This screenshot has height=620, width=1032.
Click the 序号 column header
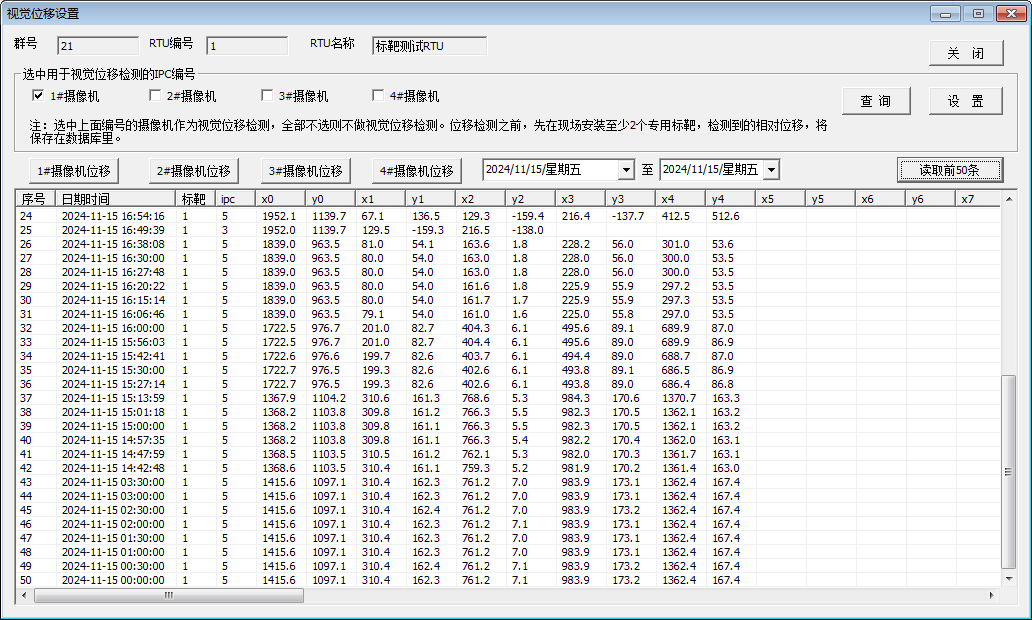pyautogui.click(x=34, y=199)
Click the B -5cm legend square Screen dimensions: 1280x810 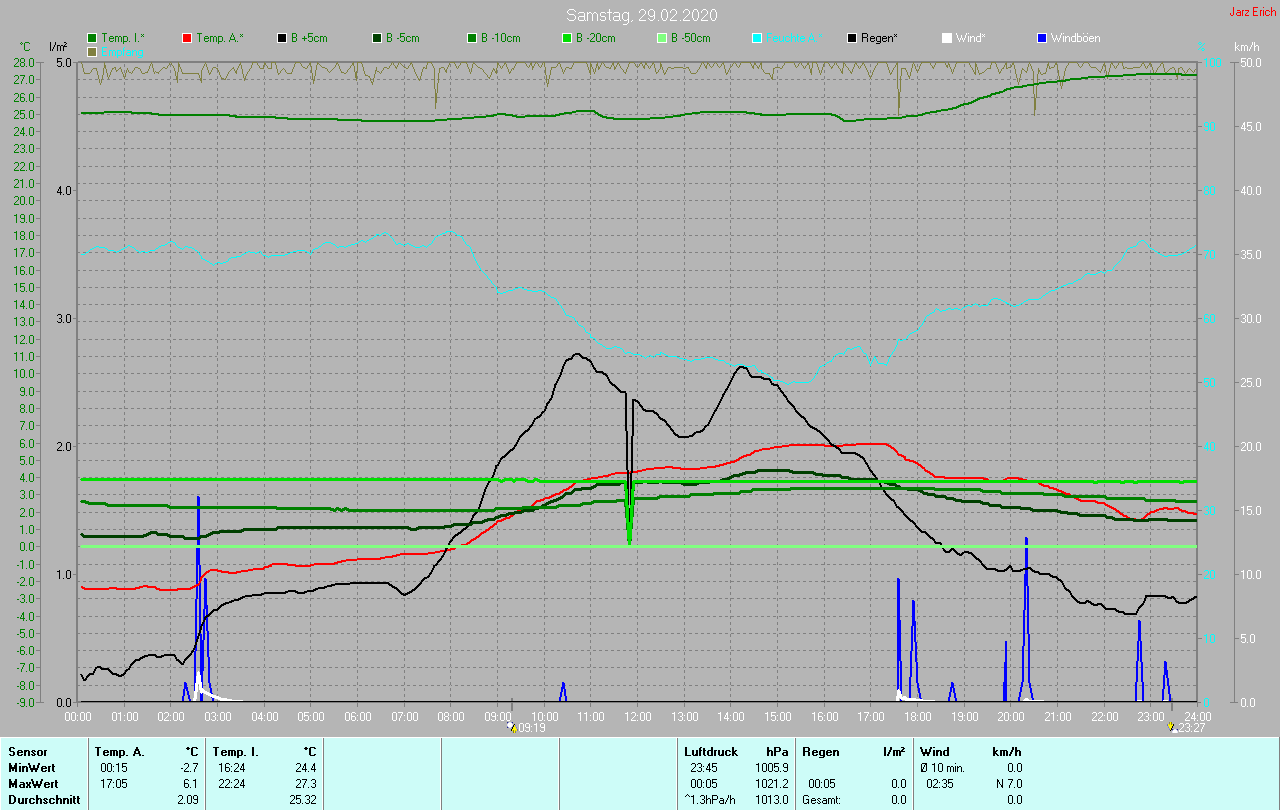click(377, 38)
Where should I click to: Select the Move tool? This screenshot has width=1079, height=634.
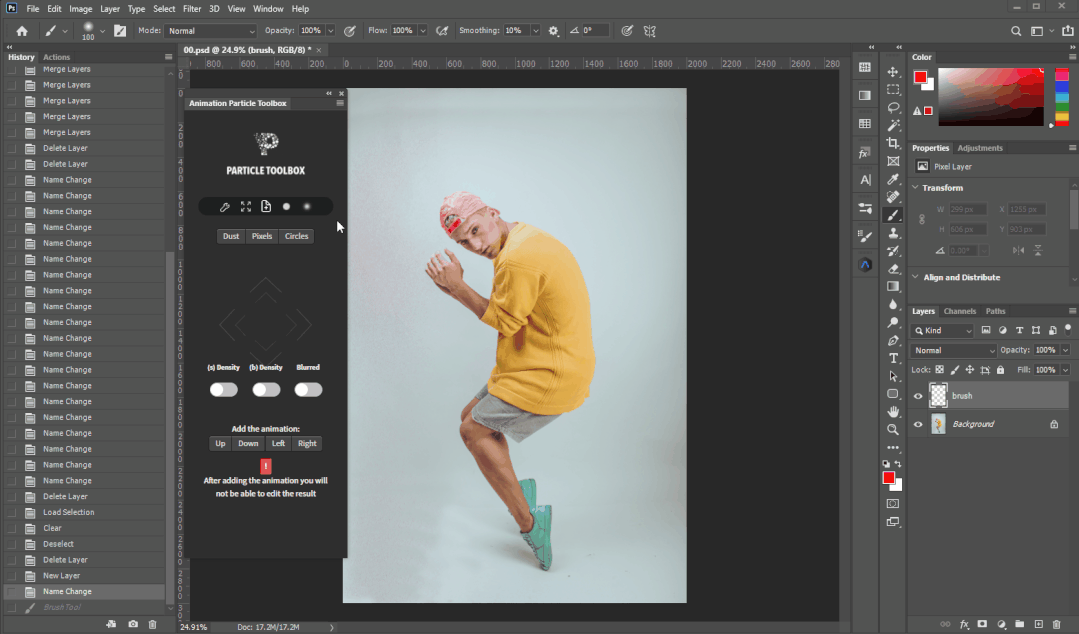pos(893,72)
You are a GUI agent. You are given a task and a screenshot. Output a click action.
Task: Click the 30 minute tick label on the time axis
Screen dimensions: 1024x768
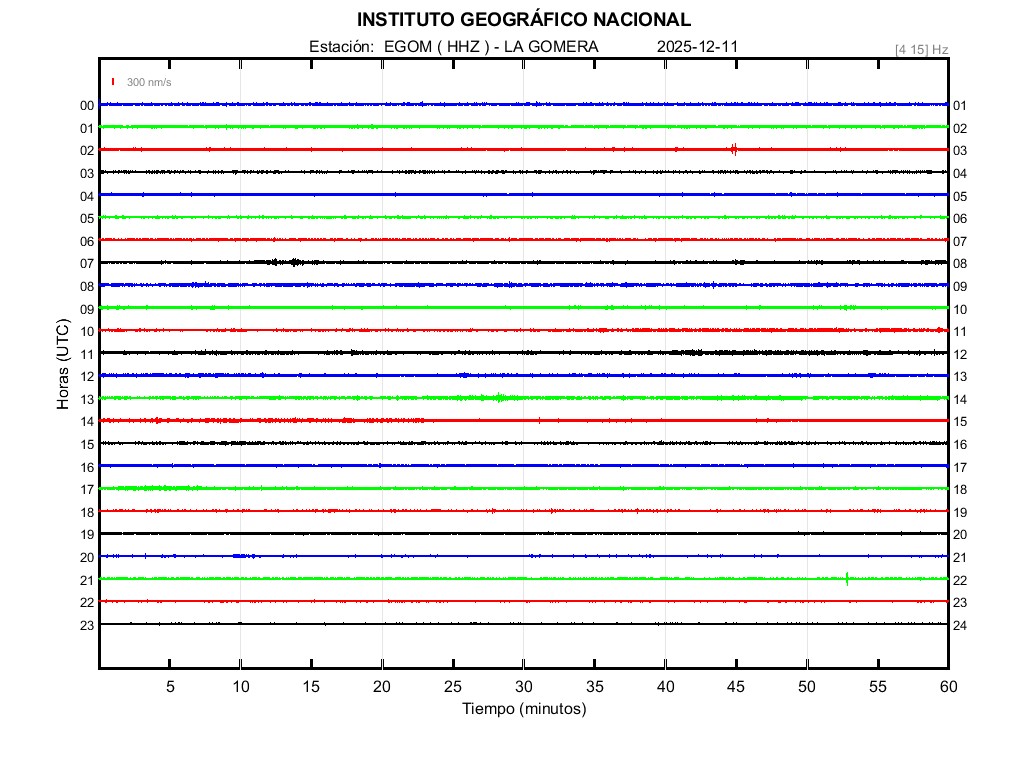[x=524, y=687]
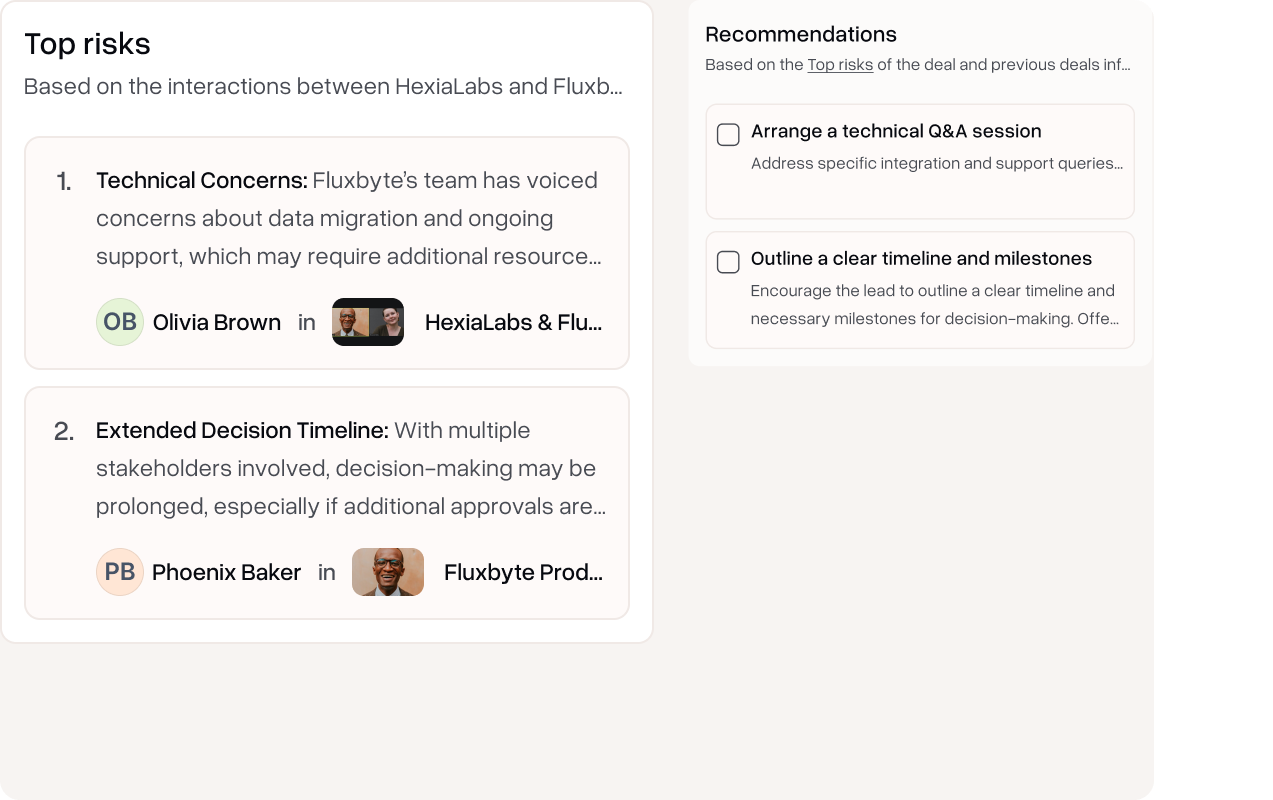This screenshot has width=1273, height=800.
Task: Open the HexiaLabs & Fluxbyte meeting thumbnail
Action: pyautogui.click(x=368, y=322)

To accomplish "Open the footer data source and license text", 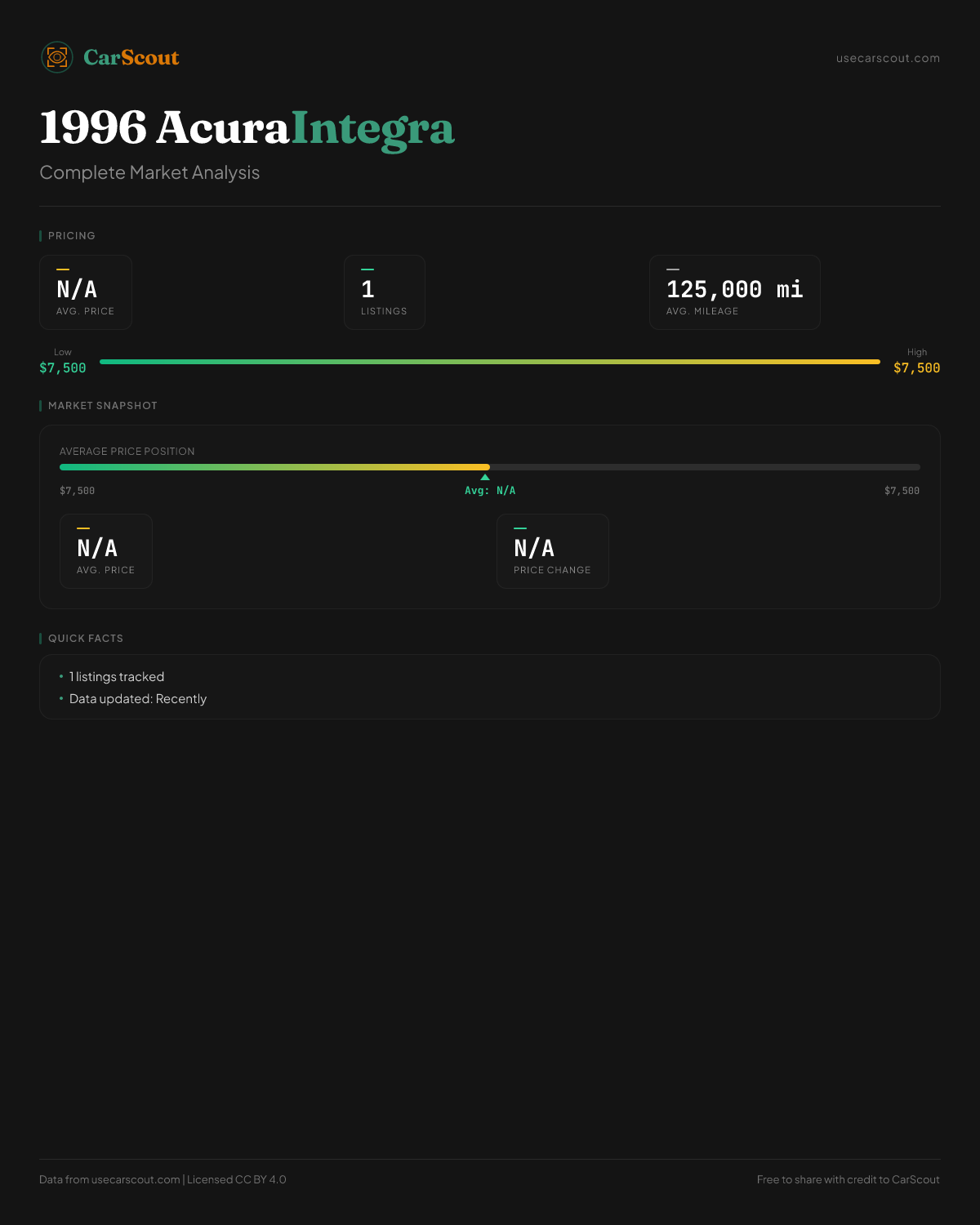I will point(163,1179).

* * * * *

**Task prompt**. Could you set down, word for word, only the lines above from the line with "You are a GUI" to the line with "Task: Click the", including both?

**Problem solution**.
You are a GUI agent. You are given a task and a screenshot. Output a click action.
Task: Click the 30 minute tick label on the time axis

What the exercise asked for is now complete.